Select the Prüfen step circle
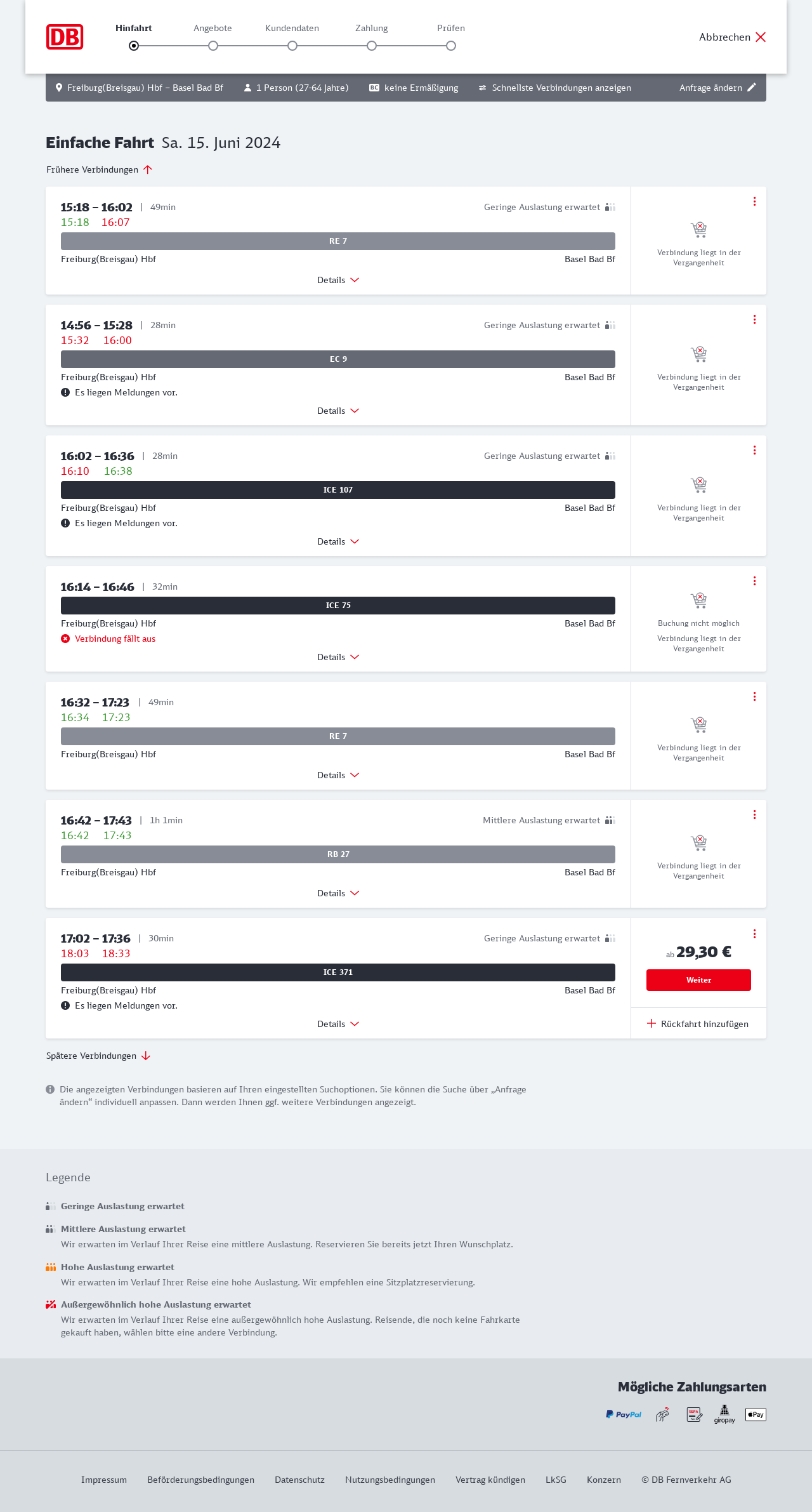This screenshot has width=812, height=1512. tap(451, 46)
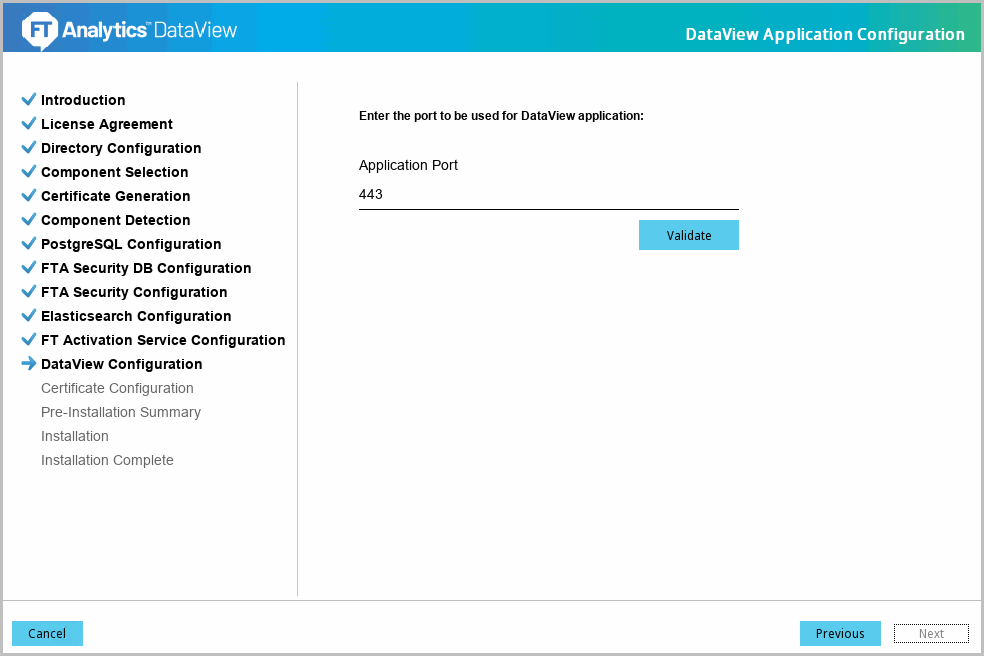Click the checkmark beside PostgreSQL Configuration
The width and height of the screenshot is (984, 656).
[28, 244]
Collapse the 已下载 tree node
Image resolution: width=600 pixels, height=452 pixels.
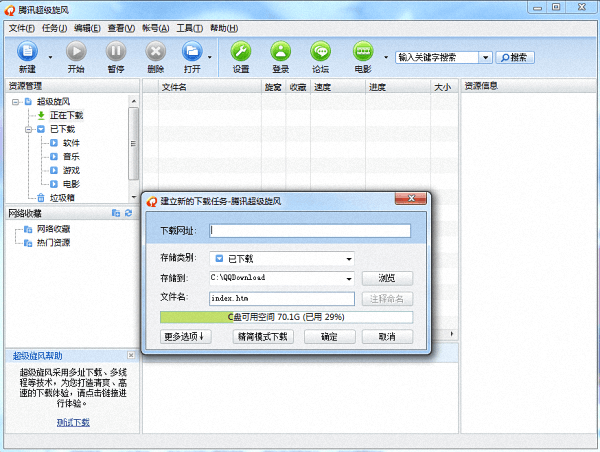click(x=29, y=129)
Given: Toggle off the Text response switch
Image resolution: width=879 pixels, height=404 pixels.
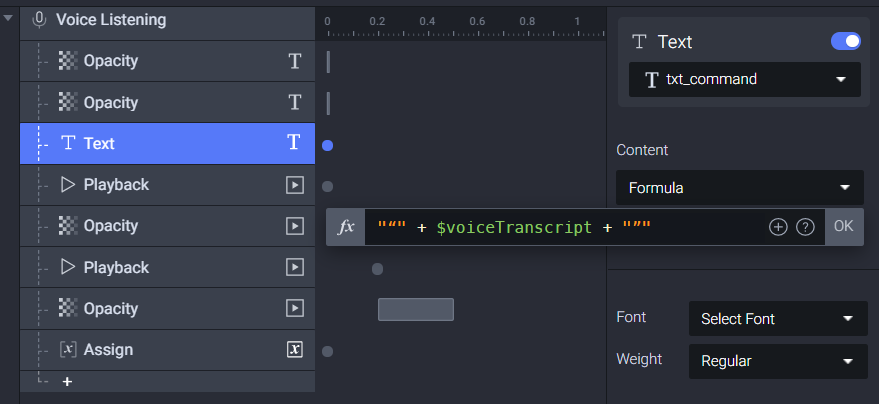Looking at the screenshot, I should coord(845,41).
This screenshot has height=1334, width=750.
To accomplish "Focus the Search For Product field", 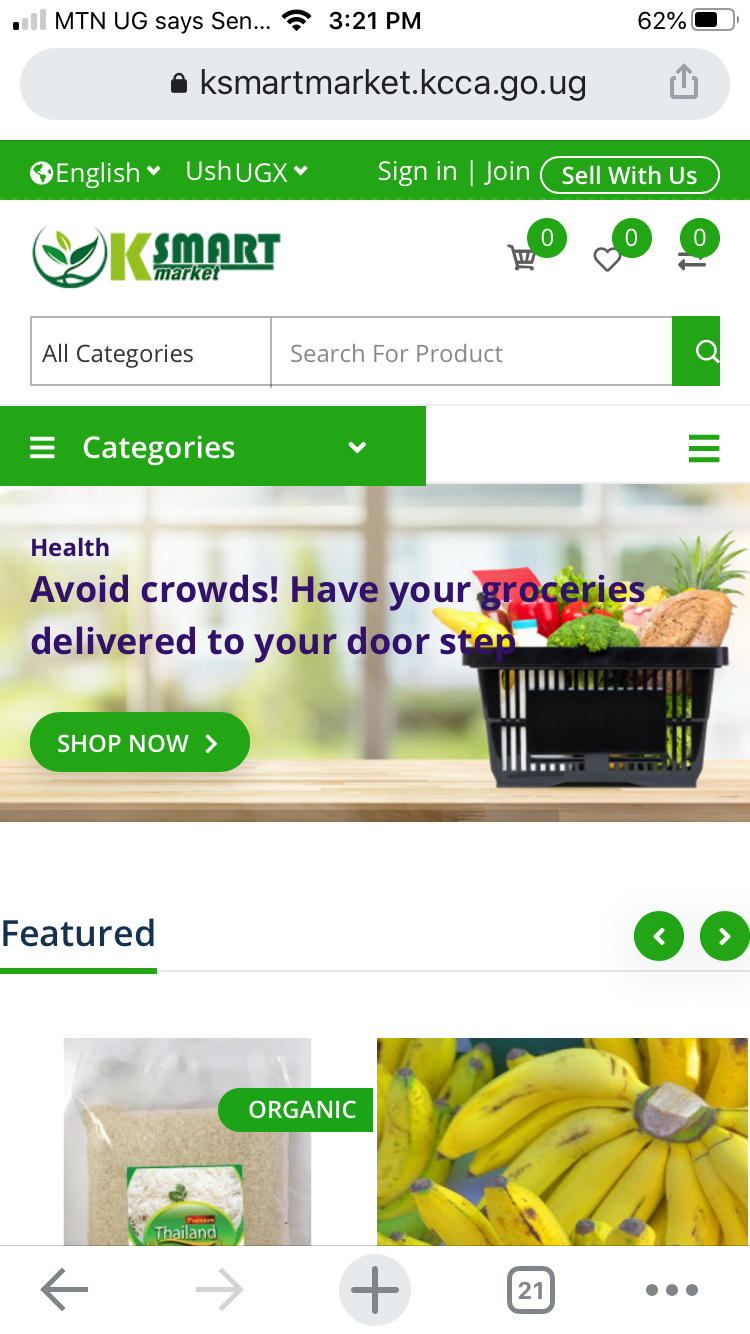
━━━━
• _WORK REQUIRED_
Give the data above again, exactly, with every picture removed.

• _WORKED SOLUTION_
Select the Prüfen step circle
This screenshot has width=812, height=1512. tap(451, 46)
Click the checkmark beside PostgreSQL Configuration
The width and height of the screenshot is (984, 656).
[28, 244]
Collapse the 已下载 tree node
Image resolution: width=600 pixels, height=452 pixels.
click(x=29, y=129)
Given: Toggle off the Text response switch
Image resolution: width=879 pixels, height=404 pixels.
Looking at the screenshot, I should coord(845,41).
This screenshot has height=1334, width=750.
To accomplish "Focus the Search For Product field", 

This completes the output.